Friday, August 10, 2012

NY Fringe Trip, Day 2


It is cool and overcast here in Brooklyn.  Thank God.  Yesterday sweltered more than Tennessee Williams in a sauna.

The day began innocuously: a little breakfast, some writing, a light lunch, and then off to Greenwich Village to meet up with the other members of our cast.  Patrick Ball and Brittany Polk had both flown up, and Colleen Huley (our lovely leading lady) lives here.  Our rendezvous point was a little restaurant called Stillwater, diagonally across the street from the Kraine Theatre.  Incidentally, do you know what else is across the street from the Kraine?  (Don’t answer out loud, I won’t hear you.)  La Mama.  The matriarch of experimental, playwright-driven theatre.  That theatre has loomed large in my head for years, and it was wonderful to see the exterior for what it was – a time-weathered door with a jaded young woman sitting on its stoop, smoking a cigarette.  From her sour expression, I imagine she was pondering the incongruity between the world-at-large and the works of Jean Genet.  Or maybe she has IBS.  I don’t know, I’m lousy at mind-reading.  OH, that’s right – the cast.  So it was great to see them. 

This is one of the more wonderful things about theatre, incidentally – the relationships you develop with other people.   I’ve worked a variety of other jobs in my life, and they’re all good for meeting new folks you wouldn’t have otherwise.  Restaurant work, for example, puts you in those high pressure situations that forge friendships with strangers from all walks of life.  But there’s something about theatre that is so much more intense.  Possibly it’s the fact that you are obliged to open yourself up during rehearsals and general development of the play that makes for such easy and strong friendships.  I don’t know.  But upon seeing Brittany and Pat and Colleen, I felt such a strong wash of … I guess you would call it relief.  Like my other parts had arrived.

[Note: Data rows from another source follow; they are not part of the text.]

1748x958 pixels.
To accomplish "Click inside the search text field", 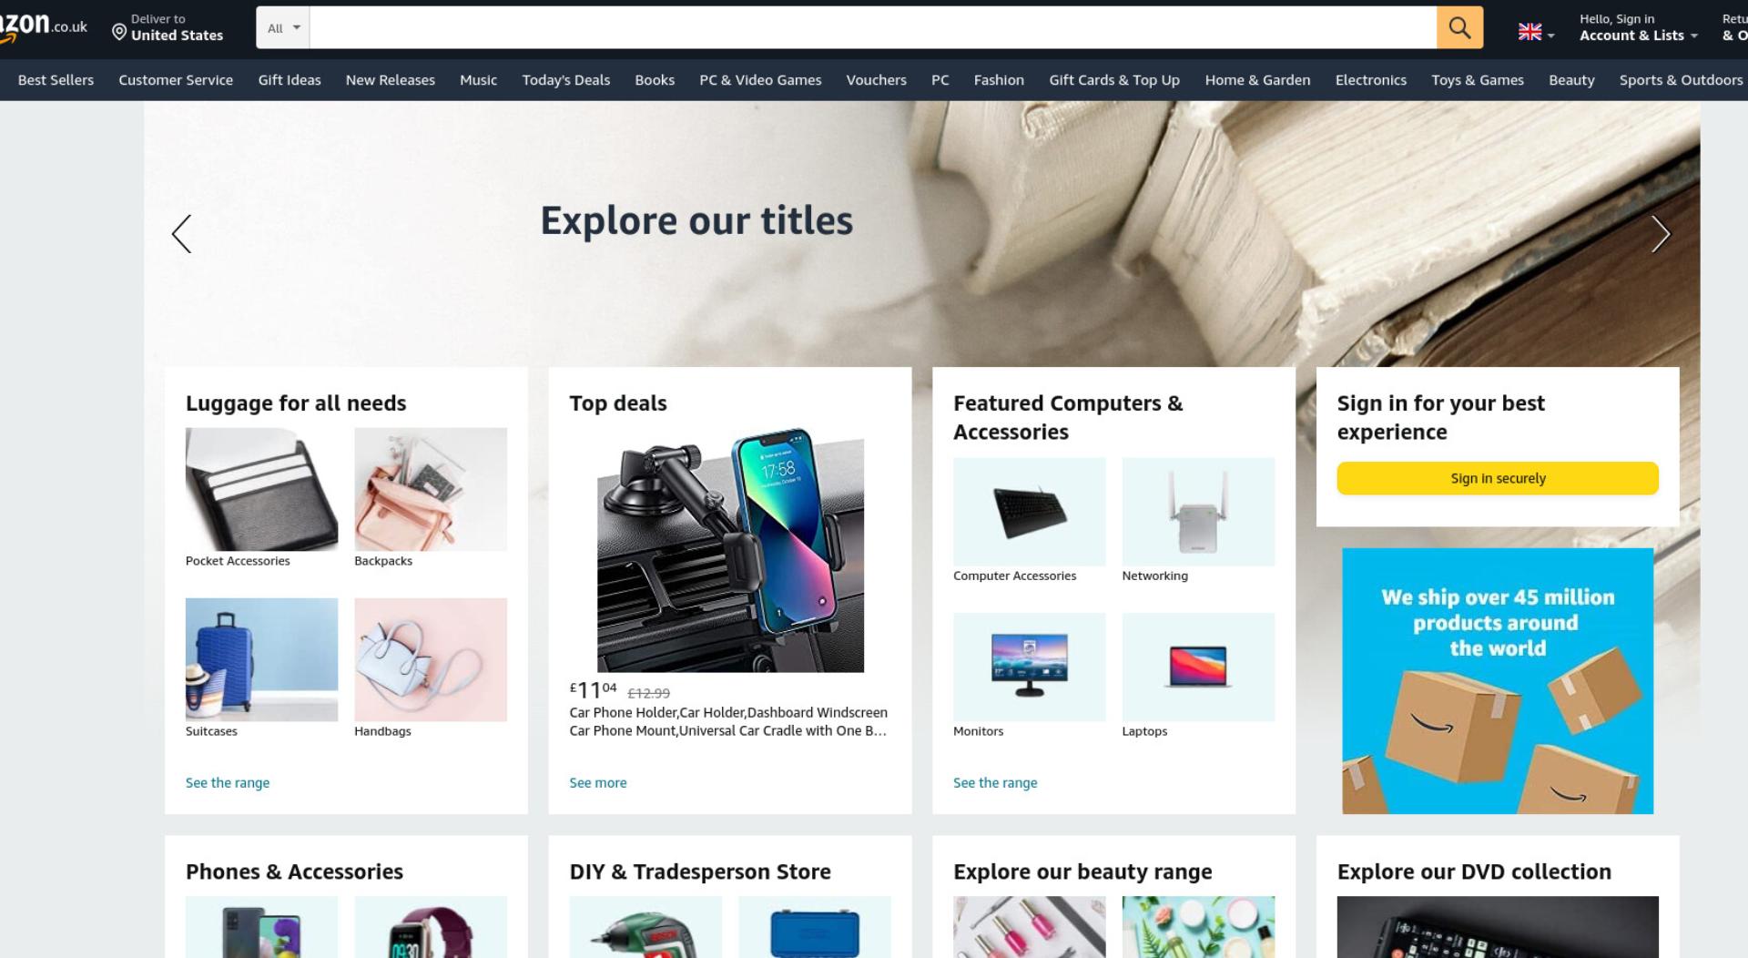I will pos(873,27).
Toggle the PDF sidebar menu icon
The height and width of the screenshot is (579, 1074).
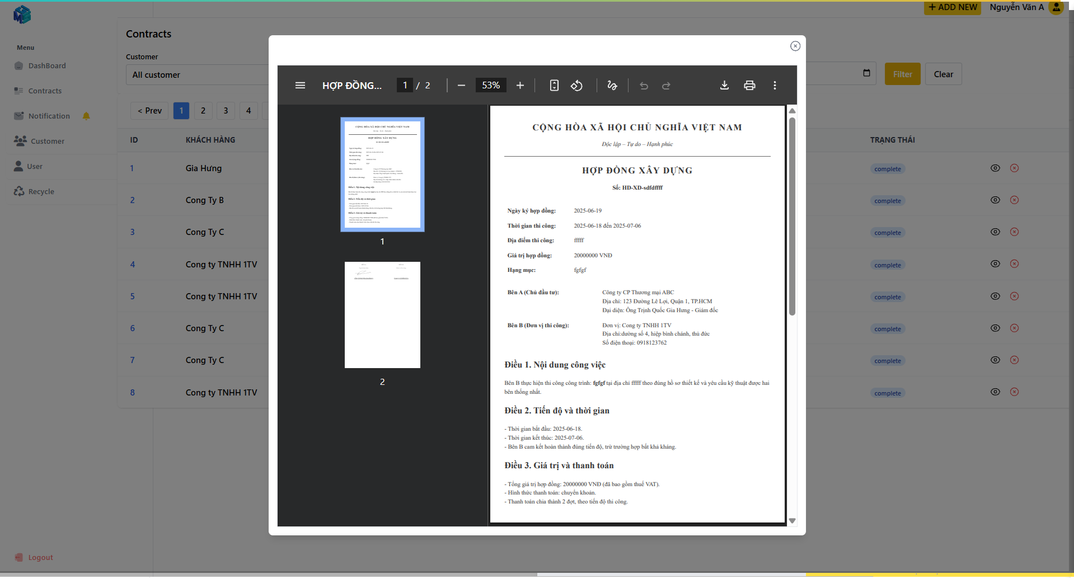300,86
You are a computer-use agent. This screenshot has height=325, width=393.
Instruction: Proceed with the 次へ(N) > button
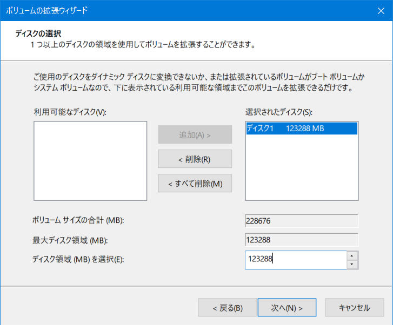coord(287,308)
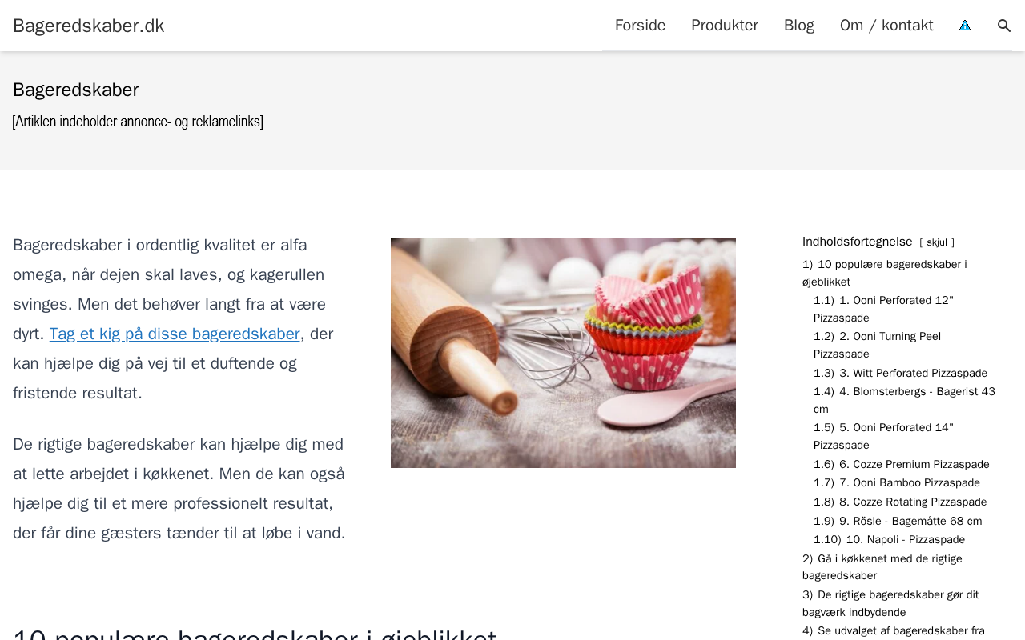Go to the Blog page
Screen dimensions: 1025x640
[x=799, y=26]
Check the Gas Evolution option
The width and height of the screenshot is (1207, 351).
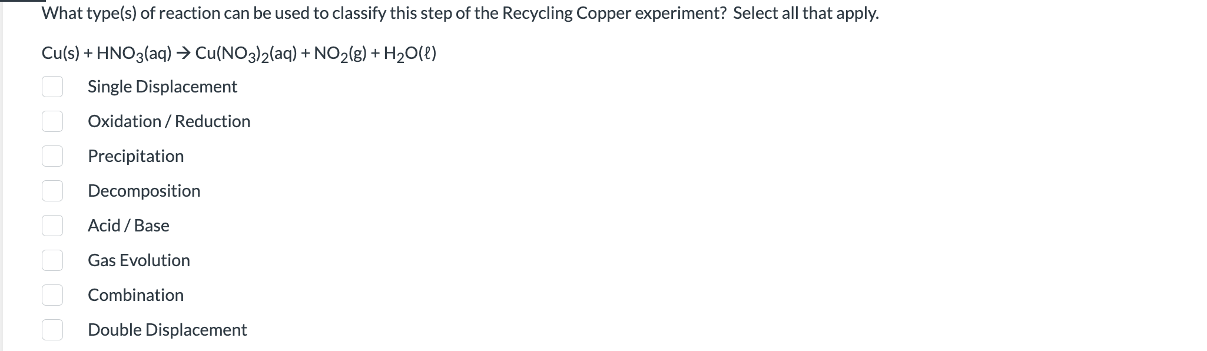tap(52, 260)
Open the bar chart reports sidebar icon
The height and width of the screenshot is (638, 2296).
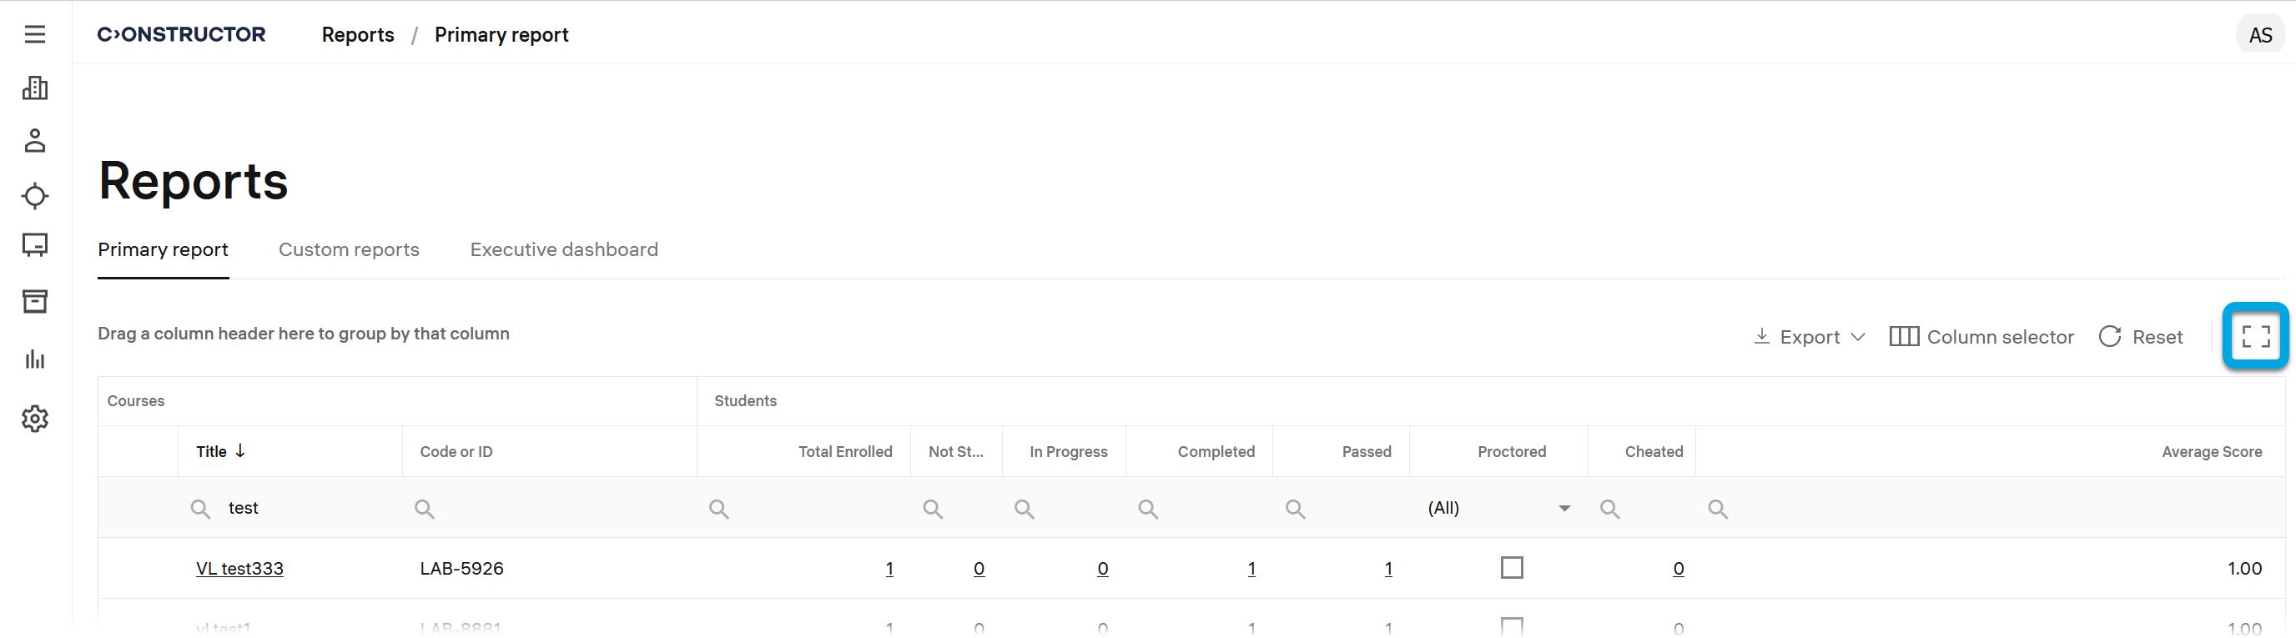[35, 359]
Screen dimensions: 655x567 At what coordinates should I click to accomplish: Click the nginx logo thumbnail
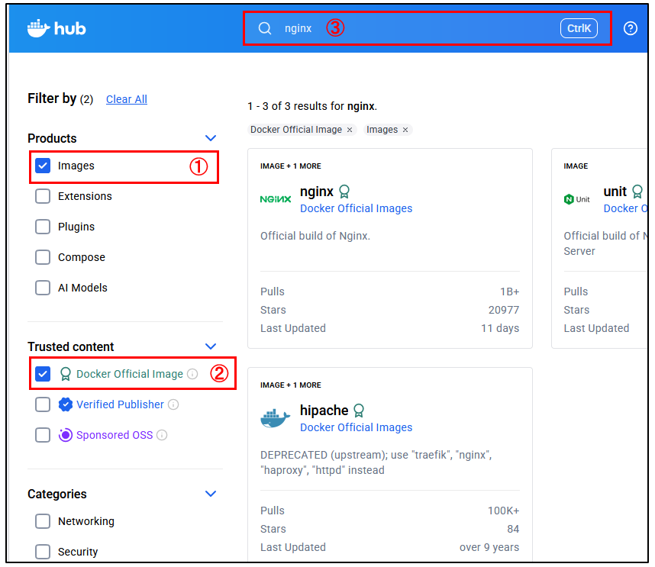coord(275,199)
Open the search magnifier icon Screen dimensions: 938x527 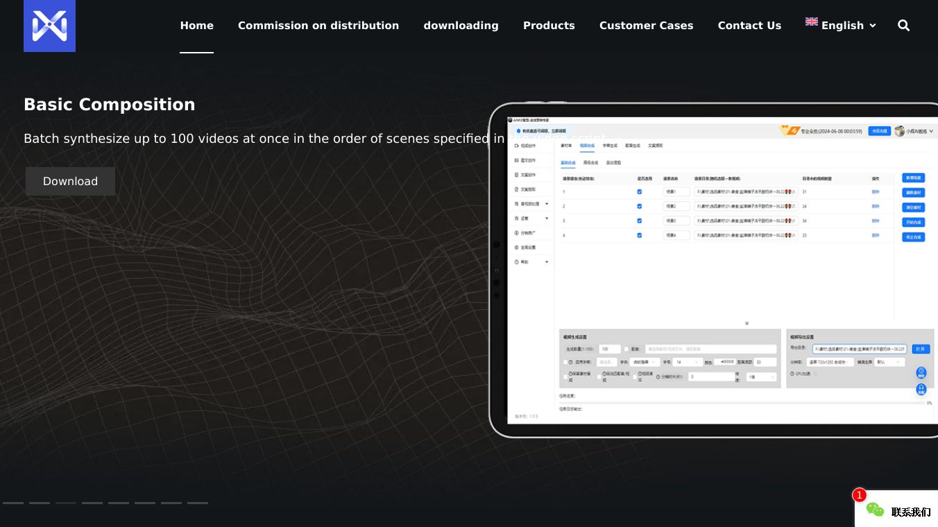[x=903, y=26]
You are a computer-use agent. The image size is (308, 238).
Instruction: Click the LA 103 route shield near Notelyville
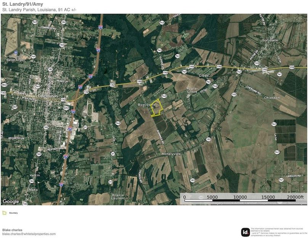[x=209, y=140]
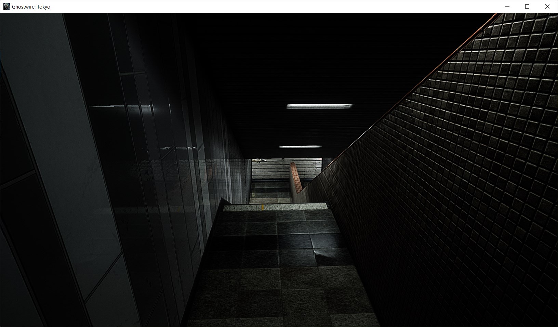Image resolution: width=558 pixels, height=327 pixels.
Task: Click the lower stair steps beyond the landing
Action: tap(270, 192)
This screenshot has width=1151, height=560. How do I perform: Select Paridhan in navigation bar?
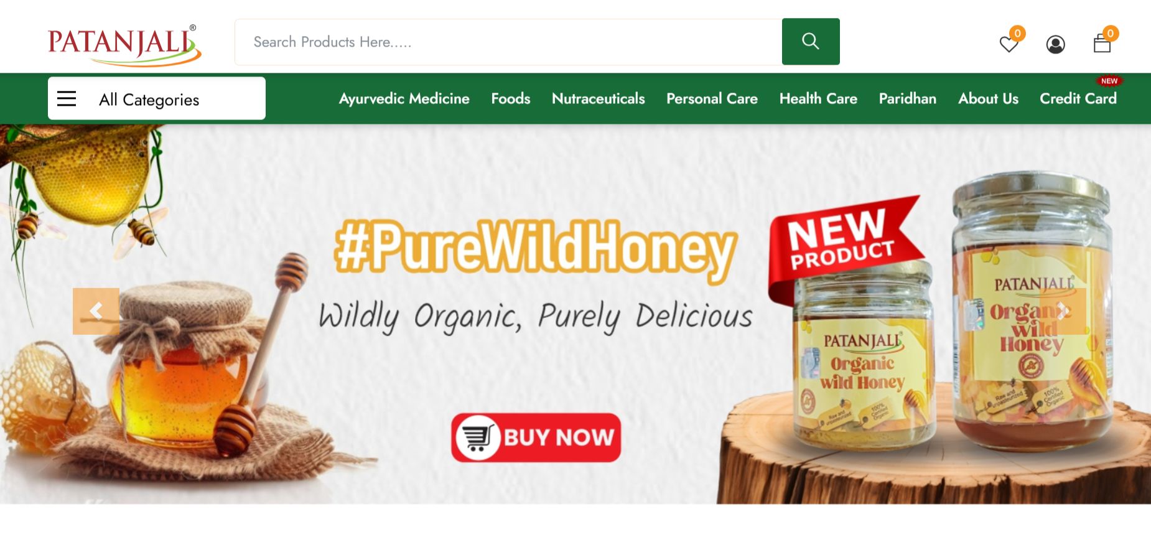point(907,98)
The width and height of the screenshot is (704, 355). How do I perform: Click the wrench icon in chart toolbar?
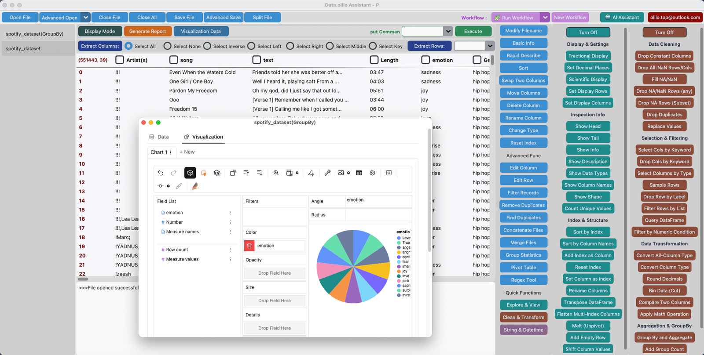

We hacked around Greenwich Village for a while, looking for coffee and (for me) sunglasses. I am very hard on things, unfortunately, and constantly have to replace my possessions after quickly wearing them out.  I settled on some Top Gun-era aviator shades I found on St. Mark’s.  We found a creamy, delicious coffee at a little Vietnamese shop (estimated calorie count, 6,000), and then headed off to Fringe Central to pick up our badges.  The badges are pretty cool – not only do they give us easy access to other Fringe shows, apparently they come with a discount at certain restaurants.  I like to eat, y’see. 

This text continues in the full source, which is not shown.